Math.min(Math.max(value, min), max);

Where you need it.

(The example used was probably just for illustration though)

chii

> you could just have done ...

i disagree with this particular example - it's actually a good use case for being a utility maths function in a library.

I mean, the very `min()` and `max()` function you used in the illustration could also have been used as an example, if you use the same logic!

mewpmewp2

I'm not native English, but I've done coding for way more than 10+ years, yet I would be able to understand and read quicker Math.min(Math.max(value, min), max) compared to registering in my brain what exactly "clamp" does.

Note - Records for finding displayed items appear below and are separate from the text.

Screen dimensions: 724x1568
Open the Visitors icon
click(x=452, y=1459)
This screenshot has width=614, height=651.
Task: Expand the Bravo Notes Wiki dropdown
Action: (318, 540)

In terms of DRY and cleanliness, yes "clamp" sounds awesome. But in terms of practicality and quick understanding? Math.min and Math.max there is such a frequent pattern that brain immediately understands what is being tried to do there, as opposed to exact meaning of "clamp" to me.

It may be just me though, clamp is not a word I frequently hear in English, and I see it in code sometimes, but not frequently enough to consciously register what it does as fast in my brain. Despite seeing code for probably 8h+ a day for the past 10 years.

If it was in std lib of JS, maybe then it would be better.

Like there is some sort of balance line on how frequently something is used and whether it's REALLY worth to abstract it. If it's in stdlib, use it, if it's not use it if truly it's pretty much always used.

khaledh

This is why every language needs a good standard library, which unfortunately JavaScript never had.

01HNNWZ0MV43FF

3 of those 4 examples wouldn't exist in a statically-typed language like TypeScript

ants_everywhere

Yes this is just ad hoc runtime type checking

mewpmewp2

Alternative -> could just use something like Zod or have native stdlib Zod like type of thing to improve a lot on this type of edge case handling. Although if performance is key, then might question how much this constant parsing and validation would add on top, but in 99% cases probably wouldn't matter.